──────── Information provided
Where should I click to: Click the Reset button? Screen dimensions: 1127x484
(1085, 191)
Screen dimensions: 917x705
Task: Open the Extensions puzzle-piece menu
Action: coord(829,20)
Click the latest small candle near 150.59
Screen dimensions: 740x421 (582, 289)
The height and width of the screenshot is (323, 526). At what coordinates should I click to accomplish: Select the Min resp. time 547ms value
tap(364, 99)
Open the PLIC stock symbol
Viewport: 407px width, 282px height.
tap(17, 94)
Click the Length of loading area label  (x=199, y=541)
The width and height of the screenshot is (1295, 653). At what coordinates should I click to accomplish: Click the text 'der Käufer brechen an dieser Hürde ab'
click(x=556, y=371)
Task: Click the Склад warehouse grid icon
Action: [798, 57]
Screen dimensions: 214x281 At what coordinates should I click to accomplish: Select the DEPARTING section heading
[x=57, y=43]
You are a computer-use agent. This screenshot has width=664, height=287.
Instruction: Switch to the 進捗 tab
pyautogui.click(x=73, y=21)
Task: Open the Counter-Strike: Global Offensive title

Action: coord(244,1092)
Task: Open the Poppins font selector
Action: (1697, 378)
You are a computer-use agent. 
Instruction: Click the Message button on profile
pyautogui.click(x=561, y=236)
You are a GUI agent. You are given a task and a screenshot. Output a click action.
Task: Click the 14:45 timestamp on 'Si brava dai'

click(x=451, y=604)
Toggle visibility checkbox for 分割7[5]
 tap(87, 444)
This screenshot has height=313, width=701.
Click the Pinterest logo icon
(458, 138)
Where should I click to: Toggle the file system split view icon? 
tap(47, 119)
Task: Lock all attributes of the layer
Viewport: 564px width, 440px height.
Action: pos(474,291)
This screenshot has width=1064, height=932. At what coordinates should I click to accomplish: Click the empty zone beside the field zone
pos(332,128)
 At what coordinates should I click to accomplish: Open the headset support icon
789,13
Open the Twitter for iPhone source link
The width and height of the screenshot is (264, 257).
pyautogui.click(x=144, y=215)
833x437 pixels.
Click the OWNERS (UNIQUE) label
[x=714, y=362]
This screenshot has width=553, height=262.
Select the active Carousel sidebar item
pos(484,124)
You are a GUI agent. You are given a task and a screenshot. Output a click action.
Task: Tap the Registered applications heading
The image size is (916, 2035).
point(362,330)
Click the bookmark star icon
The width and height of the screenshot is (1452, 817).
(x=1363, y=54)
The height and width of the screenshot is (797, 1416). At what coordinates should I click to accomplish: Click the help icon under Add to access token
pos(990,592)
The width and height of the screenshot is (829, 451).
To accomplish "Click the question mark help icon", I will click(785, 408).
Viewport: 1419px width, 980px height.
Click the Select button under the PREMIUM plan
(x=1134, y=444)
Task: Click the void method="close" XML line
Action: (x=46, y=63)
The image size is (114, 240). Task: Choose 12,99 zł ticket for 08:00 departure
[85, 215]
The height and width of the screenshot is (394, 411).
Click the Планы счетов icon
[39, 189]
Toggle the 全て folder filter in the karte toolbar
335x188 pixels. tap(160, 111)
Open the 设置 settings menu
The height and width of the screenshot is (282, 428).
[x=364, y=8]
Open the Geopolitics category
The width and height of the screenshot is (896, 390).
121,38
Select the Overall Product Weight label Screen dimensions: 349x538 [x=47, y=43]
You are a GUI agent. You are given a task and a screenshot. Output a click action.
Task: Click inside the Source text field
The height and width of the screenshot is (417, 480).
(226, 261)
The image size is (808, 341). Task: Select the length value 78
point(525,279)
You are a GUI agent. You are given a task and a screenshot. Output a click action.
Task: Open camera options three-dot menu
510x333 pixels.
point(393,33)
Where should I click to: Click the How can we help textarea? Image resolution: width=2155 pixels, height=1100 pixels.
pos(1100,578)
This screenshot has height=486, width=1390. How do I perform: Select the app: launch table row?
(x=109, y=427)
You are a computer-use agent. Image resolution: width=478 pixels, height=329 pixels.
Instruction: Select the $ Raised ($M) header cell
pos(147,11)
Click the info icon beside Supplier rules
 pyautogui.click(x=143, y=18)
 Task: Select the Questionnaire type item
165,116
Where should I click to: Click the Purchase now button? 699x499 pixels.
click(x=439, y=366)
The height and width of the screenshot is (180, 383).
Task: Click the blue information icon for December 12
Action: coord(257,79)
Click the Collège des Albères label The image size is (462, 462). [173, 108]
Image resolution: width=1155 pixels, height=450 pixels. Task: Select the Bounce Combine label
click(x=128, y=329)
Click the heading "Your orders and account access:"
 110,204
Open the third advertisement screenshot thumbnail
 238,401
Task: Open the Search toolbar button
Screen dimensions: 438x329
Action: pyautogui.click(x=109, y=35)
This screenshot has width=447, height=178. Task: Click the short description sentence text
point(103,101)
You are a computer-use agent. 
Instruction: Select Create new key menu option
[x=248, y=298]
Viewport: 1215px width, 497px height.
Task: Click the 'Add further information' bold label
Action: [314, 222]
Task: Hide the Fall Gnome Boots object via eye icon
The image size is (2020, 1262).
────────────────
**Assignment:** Exactly as written, reproduce the lines of the data above from the first line through the line where "Click the Length" appears.

**Reply to the task:**
Where should I click to: Click the Reset button? Screen dimensions: 1127x484
(1085, 191)
Screen dimensions: 917x705
Task: Open the Extensions puzzle-piece menu
Action: coord(829,20)
Click the latest small candle near 150.59
Screen dimensions: 740x421 (582, 289)
The height and width of the screenshot is (323, 526). At what coordinates should I click to accomplish: Select the Min resp. time 547ms value
tap(364, 99)
Open the PLIC stock symbol
Viewport: 407px width, 282px height.
tap(17, 94)
Click the Length of loading area label  (x=199, y=541)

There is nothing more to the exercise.